15 En zij waren ook uit gevangenschap en uit het land Egypte geleid door diezelfde God die hen had bewaard.
16 En aldus ontdekte mijn vader, Lehi, het geslachtsregister van zijn vaderen. En ook Laban was een afstammeling van Jozef; daarom hadden hij en zijn vaderen de kronieken bijgehouden.
17 En toen nu mijn vader al die dingen zag, werd hij vervuld met de Geest en begon aangaande zijn nageslacht te profeteren —
18 dat deze platen van koper zouden uitgaan naar alle natiën, geslachten, talen en volken die tot zijn nageslacht behoorden.
19 Daarom, zei hij, zouden deze platen van koper nimmer vergaan; noch zouden zij door de tijd verder hun glans verliezen.
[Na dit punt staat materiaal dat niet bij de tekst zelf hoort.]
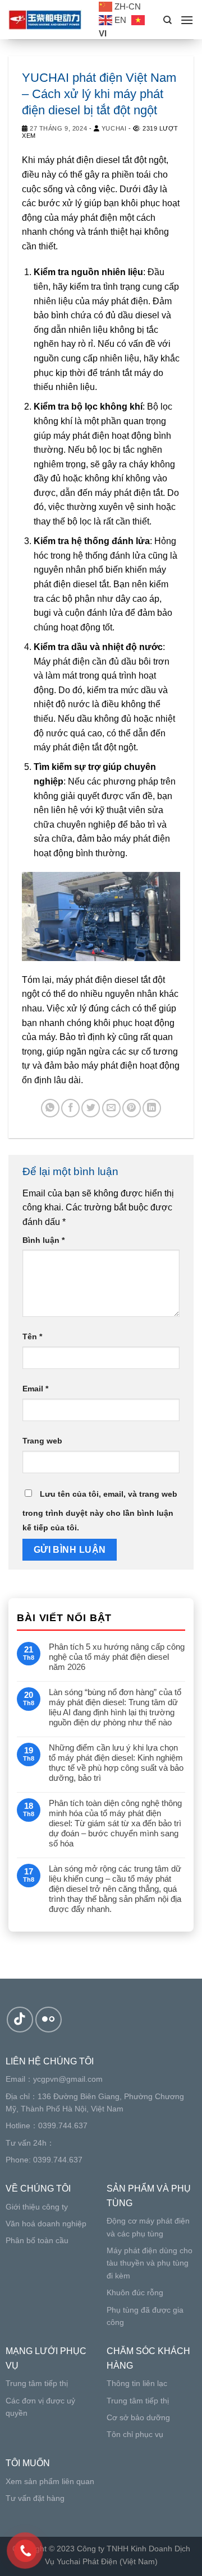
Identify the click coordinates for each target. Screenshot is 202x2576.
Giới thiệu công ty (37, 2206)
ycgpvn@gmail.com (68, 2078)
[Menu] (187, 20)
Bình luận (43, 1240)
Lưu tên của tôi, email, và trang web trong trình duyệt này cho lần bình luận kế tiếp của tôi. (99, 1510)
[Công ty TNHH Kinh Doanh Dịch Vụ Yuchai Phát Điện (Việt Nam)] (45, 20)
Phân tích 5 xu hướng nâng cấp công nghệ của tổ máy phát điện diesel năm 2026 (117, 1657)
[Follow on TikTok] (20, 2020)
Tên (32, 1336)
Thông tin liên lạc (137, 2383)
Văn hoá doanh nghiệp (46, 2223)
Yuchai (114, 128)
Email (35, 1388)
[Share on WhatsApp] (50, 1108)
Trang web (42, 1440)
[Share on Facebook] (70, 1108)
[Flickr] (48, 2020)
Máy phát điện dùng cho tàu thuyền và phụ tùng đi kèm (149, 2263)
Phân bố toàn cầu (37, 2240)
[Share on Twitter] (90, 1108)
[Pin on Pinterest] (131, 1108)
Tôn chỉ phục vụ (135, 2434)
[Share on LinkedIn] (152, 1108)
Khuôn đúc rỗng (135, 2292)
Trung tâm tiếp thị (37, 2383)
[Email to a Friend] (111, 1108)
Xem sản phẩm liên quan (50, 2481)
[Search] (167, 20)
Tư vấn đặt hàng (35, 2498)
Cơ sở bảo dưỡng (138, 2417)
En hij profeteerde vele dingen aangaande zijn nageslacht.
20 En het geschiedde dat ik en mijn vader tot dusver de geboden hadden onderhouden waarmee de Heer ons had geboden.
21 En wij hadden de kronieken verkregen, hetgeen de Heer ons had geboden, en ze onderzocht en bevonden dat ze begerenswaardig waren; ja, zelfs van grote waarde voor ons, omdat wij daardoor de geboden van de Heer voor onze kinderen konden bewaren.
22 Daarom was het wijsheid in het bestel van de Heer dat wij ze met ons meenamen op onze reis door de wildernis op weg naar het land van belofte.